Oregon Lottery payouts

The portion of money put into a game that’s returned in prizes.

Oregon ignored the advice. In 2004, the state Lottery Commission, with the blessing of Gov. Ted Kulongoski, approved “line games” — video slot machines. The lottery continued to spread the machines to more and more retailers.

Rather than slow down gambling, state policymakers and the Lottery Commission helped goose play and profits. Among other actions, they increased the number of machines allowed per outlet from five to six, allowed machines to accept bills as high as $100, and approved games with jackpots of up to $10,000.

Delis with little food

The system has made for some interesting additions to Oregon’s eating and drinking scene.

Family restaurants added small lounges, resulting in children eating pancakes in one part of the restaurant as adults test their luck on a slot machine in another. At some Elmer’s locations, the “lottery” sign is almost as big as the restaurant name, and a “Lottery Lounge” sign greets visitors at the door.

By far, the most conspicuously casino-like are the “delis” that offer slot machines and little else. Dotty’s is the biggest chain, but it has many copycats, including Richard’s and Jasper’s.

Don’t go into one and ask for corned-beef on rye. Many offer a limited menu, often merely microwaved frozen food and bottles of beer. Many sell cigarettes as a big part of their business.

“They’re scams,” says Robert Whelan, senior economist at Portland’s EcoNorthwest, who has studied the gambling industry extensively. “The idea was it would be a supplement to your income, not your primary source of income.”

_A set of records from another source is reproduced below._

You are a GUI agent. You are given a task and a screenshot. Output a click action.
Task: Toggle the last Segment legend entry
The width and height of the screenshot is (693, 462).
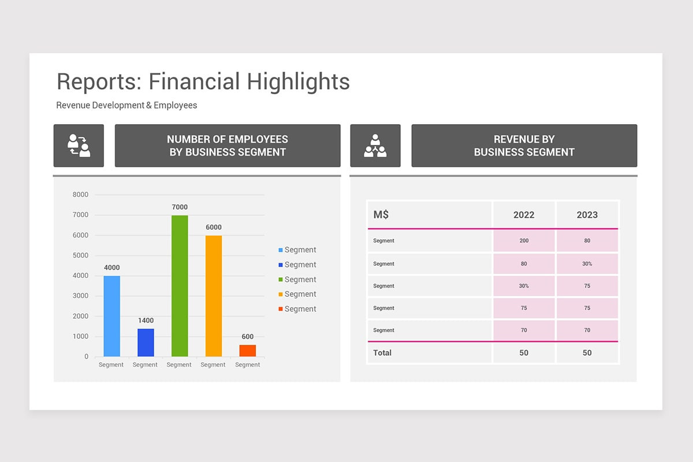click(x=297, y=309)

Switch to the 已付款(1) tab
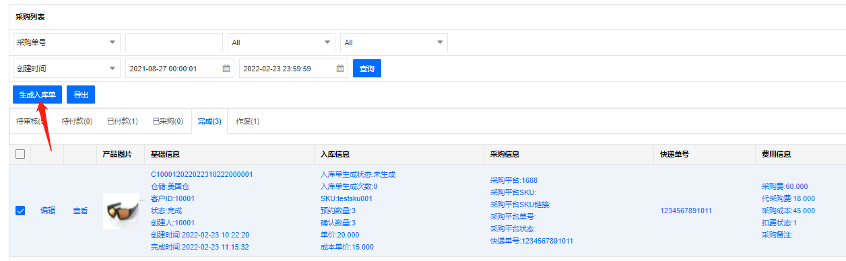(123, 121)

A 1994 state Supreme Court decision required the lottery director to confirm that gambling would not be the “dominant use” of a retailer before granting a video poker or slot machine license. The court did not define dominant use, but the lottery has rules that say at least 50 percent of a retailer’s revenue must be from sales of food, drink or other non-lottery items. The rule has gone largely unenforced.

“Based on a review of sales information for the delis we visited, it was clear that their businesses were not primarily the sale of food or beverages,” the audit found. “Lottery was their main business and was not an adjunct to their deli business. All of the five delis we visited were operating out of compliance” with the dominant-use rule.

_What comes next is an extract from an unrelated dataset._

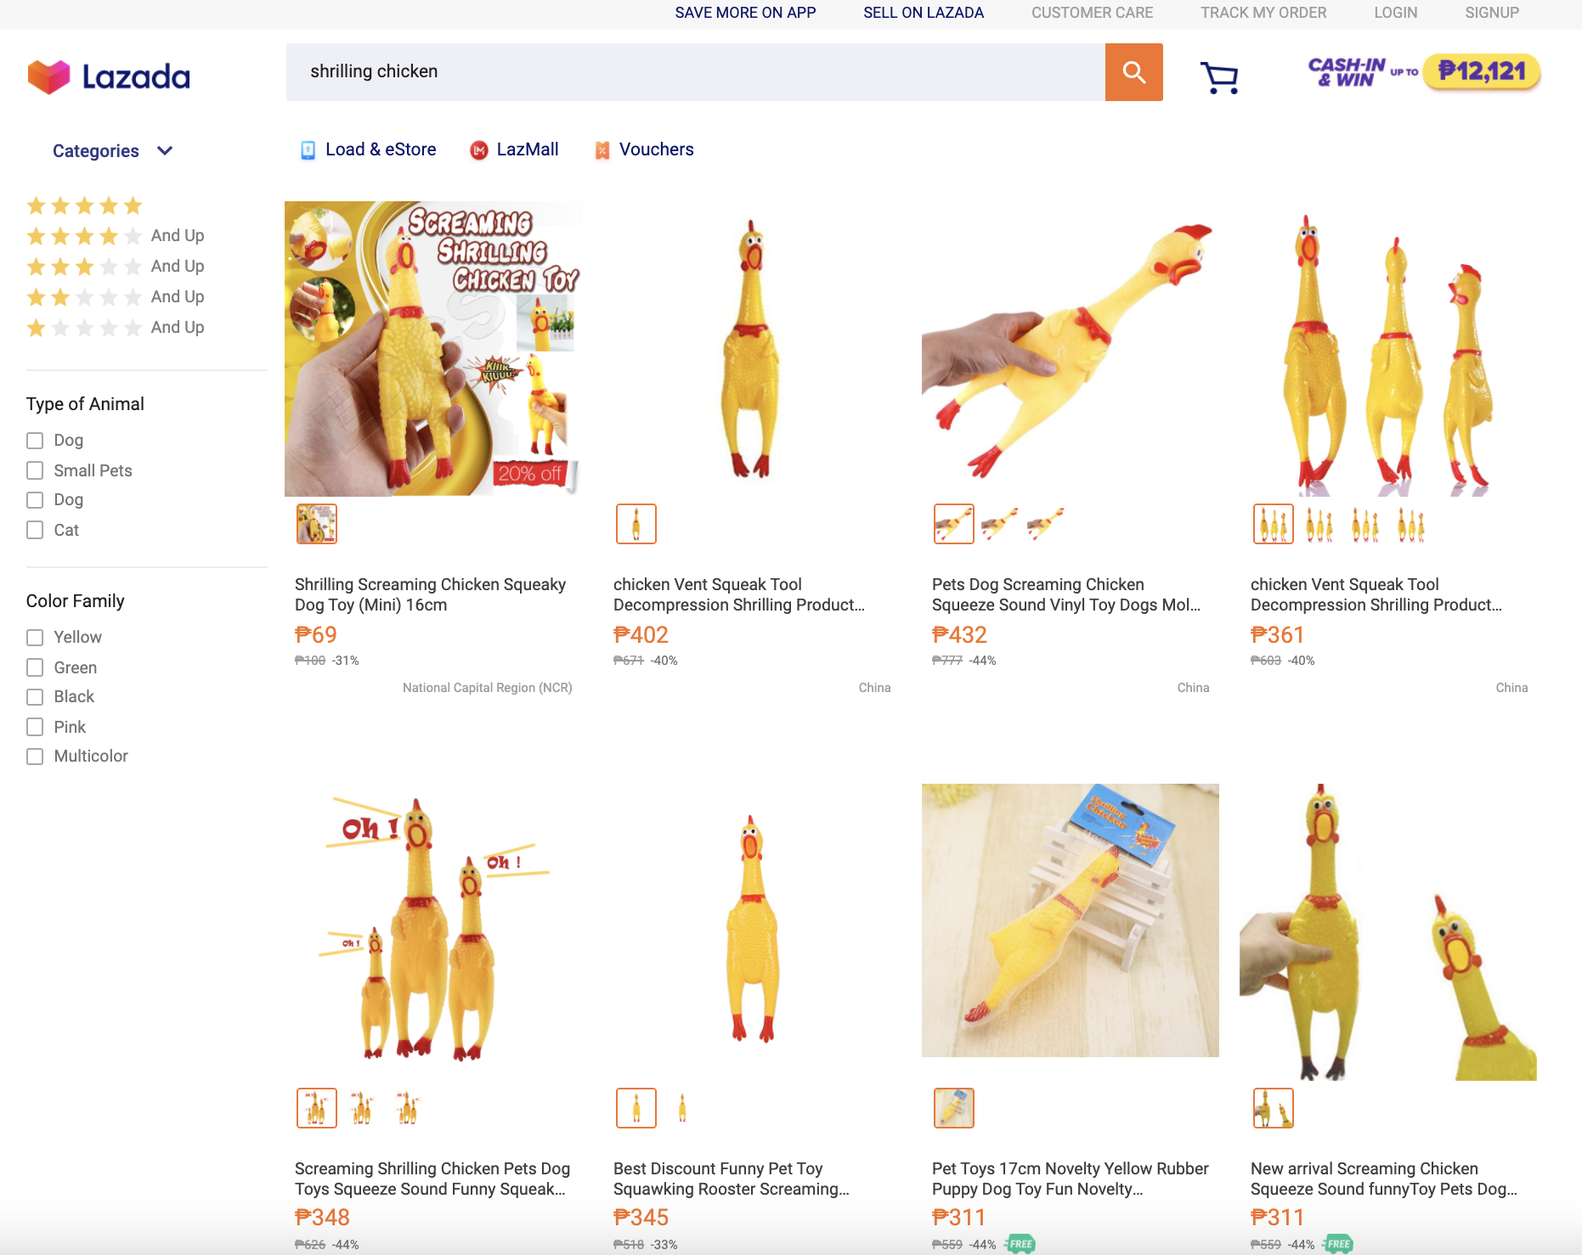Click the Vouchers coupon icon

pos(602,150)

Then-Director Chris Lyons did little to stop the spread of lottery-based delis, as did the directors who followed her, Dale Penn and current Director Larry Niswender.

Lax enforcement

Of all the types of businesses that offer video slots, the delis are the most efficient at making money off them. In 2012, gambling losses at bars and taverns averaged $321,018 per establishment. Delis posted close to twice that: $607,833 in losses per place, on average.

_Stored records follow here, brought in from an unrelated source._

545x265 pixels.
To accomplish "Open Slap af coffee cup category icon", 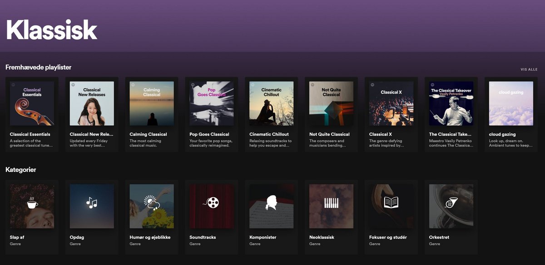I will pyautogui.click(x=32, y=204).
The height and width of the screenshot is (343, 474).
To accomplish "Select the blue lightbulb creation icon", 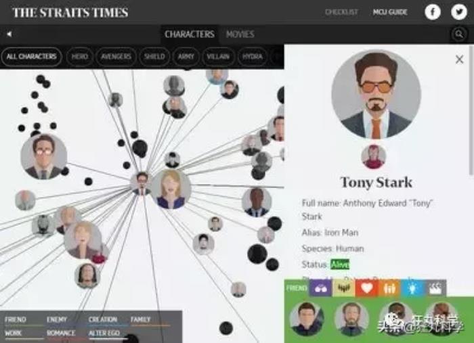I will [412, 288].
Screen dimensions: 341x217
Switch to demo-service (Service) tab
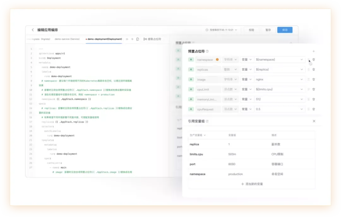pos(67,39)
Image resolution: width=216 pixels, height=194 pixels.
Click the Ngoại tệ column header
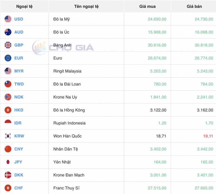pyautogui.click(x=24, y=6)
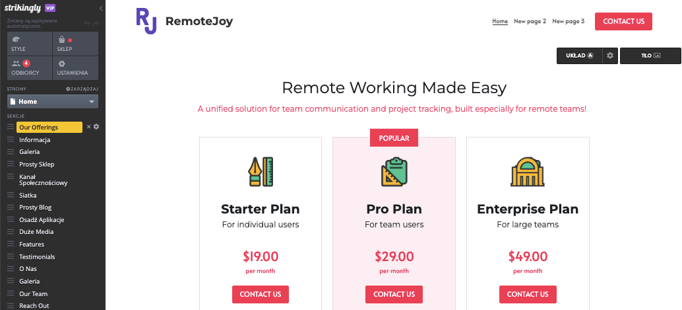Click ZARZĄDZAJ to manage pages
Screen dimensions: 682x310
tap(82, 89)
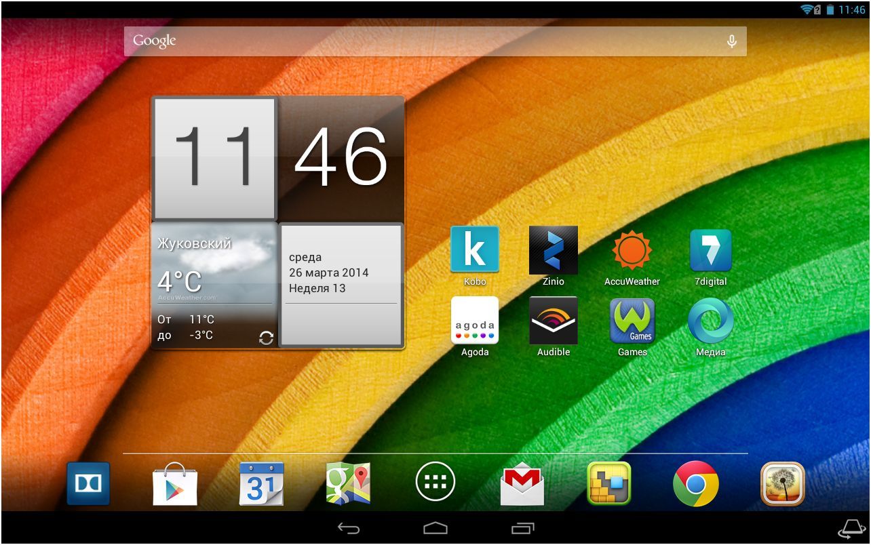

With that kind of money changing hands, there’s little incentive for the lottery or the Legislature to crack down on businesses that seem to fit the casino definition. And the rules that apply are fuzzy.

The lottery relies on retailers to report their revenue. Even if revenue from lottery machines makes up more than half the retailer’s business, the lottery can consider other factors, such as appearance, floor space, menus and atmosphere before making a “dominant use” ruling.

Asked how many video slot and poker retailers have had their contracts terminated because they violate the rule, lottery spokesman Baumann did some quick research before emailing, “The short answer is one.” A handful of other retailers had their licenses taken away because their records were inadequate, according to an information sheet Baumann sent.

“The program was not designed to terminate retailers,” Baumann wrote. “It was designed to notify retailers of issues and give them the opportunity to make corrections so they can maintain their retailer contract with the Lottery.”

It’s no secret why the lottery is loath to take steps against retailers, Whelan says.

“It’s the golden goose for the state,” he says. “The problem is, it’s a symbiotic relationship. These Dotty’s and the like, they bring in a ton of money for the state.”